▶ [ABOUT THIS TASK]
The answer should consist of all the records, written out word for word.

───

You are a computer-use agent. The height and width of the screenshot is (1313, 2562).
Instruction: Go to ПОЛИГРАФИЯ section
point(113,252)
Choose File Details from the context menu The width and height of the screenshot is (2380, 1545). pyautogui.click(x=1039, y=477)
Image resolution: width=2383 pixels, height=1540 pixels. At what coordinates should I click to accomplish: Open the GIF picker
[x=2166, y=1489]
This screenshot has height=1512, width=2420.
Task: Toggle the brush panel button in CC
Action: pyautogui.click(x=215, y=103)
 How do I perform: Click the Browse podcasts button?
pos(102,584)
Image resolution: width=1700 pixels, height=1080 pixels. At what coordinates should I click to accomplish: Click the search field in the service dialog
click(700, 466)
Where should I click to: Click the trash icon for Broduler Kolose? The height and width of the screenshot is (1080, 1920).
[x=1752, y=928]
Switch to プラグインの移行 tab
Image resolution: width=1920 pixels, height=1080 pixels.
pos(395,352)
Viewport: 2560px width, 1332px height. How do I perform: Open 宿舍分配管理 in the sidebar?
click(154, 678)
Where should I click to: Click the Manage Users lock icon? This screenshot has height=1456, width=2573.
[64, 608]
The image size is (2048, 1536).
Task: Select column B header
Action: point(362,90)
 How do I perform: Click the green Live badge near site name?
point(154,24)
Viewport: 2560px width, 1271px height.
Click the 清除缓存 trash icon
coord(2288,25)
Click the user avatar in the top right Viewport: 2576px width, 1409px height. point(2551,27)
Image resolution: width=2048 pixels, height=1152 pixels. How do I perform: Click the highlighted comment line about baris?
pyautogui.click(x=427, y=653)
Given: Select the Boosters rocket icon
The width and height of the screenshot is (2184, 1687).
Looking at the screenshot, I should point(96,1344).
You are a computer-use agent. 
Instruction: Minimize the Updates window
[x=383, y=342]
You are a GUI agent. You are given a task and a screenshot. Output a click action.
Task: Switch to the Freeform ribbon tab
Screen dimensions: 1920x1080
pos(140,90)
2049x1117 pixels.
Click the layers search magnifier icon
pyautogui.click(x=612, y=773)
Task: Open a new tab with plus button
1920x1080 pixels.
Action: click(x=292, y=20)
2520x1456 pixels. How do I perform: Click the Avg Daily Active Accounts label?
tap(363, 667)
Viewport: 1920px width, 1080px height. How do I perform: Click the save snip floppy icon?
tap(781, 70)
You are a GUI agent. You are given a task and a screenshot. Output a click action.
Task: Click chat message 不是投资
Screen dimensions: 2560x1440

───

▶ [EXERCISE SOLUTION]
You are a computer-use agent. The height and width of the screenshot is (1313, 2562).
Instruction: Go to ПОЛИГРАФИЯ section
point(113,252)
Choose File Details from the context menu The width and height of the screenshot is (2380, 1545). pyautogui.click(x=1039, y=477)
Image resolution: width=2383 pixels, height=1540 pixels. At what coordinates should I click to accomplish: Open the GIF picker
[x=2166, y=1489]
This screenshot has height=1512, width=2420.
Task: Toggle the brush panel button in CC
Action: pyautogui.click(x=215, y=103)
 How do I perform: Click the Browse podcasts button?
pos(102,584)
Image resolution: width=1700 pixels, height=1080 pixels. At what coordinates should I click to accomplish: Click the search field in the service dialog
click(700, 466)
Where should I click to: Click the trash icon for Broduler Kolose? The height and width of the screenshot is (1080, 1920).
[x=1752, y=928]
Switch to プラグインの移行 tab
Image resolution: width=1920 pixels, height=1080 pixels.
pos(395,352)
Viewport: 2560px width, 1332px height. How do I perform: Open 宿舍分配管理 in the sidebar?
click(154, 678)
Where should I click to: Click the Manage Users lock icon? This screenshot has height=1456, width=2573.
[64, 608]
The image size is (2048, 1536).
Task: Select column B header
Action: point(362,90)
 How do I perform: Click the green Live badge near site name?
point(154,24)
Viewport: 2560px width, 1271px height.
Click the 清除缓存 trash icon
coord(2288,25)
Click the user avatar in the top right Viewport: 2576px width, 1409px height. point(2551,27)
Image resolution: width=2048 pixels, height=1152 pixels. How do I perform: Click the highlighted comment line about baris?
pyautogui.click(x=427, y=653)
Given: Select the Boosters rocket icon
The width and height of the screenshot is (2184, 1687).
Looking at the screenshot, I should point(96,1344).
You are a computer-use agent. 
Instruction: Minimize the Updates window
[x=383, y=342]
You are a GUI agent. You are given a task and a screenshot. Output a click action.
Task: Switch to the Freeform ribbon tab
Screen dimensions: 1920x1080
pos(140,90)
2049x1117 pixels.
Click the layers search magnifier icon
pyautogui.click(x=612, y=773)
Task: Open a new tab with plus button
1920x1080 pixels.
Action: click(x=292, y=20)
2520x1456 pixels. How do I perform: Click the Avg Daily Active Accounts label?
tap(363, 667)
Viewport: 1920px width, 1080px height. How do I perform: Click the save snip floppy icon?
tap(781, 70)
You are a GUI agent. You are given a task and a screenshot. Output a click action.
Task: Click chat message 不是投资
Screen dimensions: 2560x1440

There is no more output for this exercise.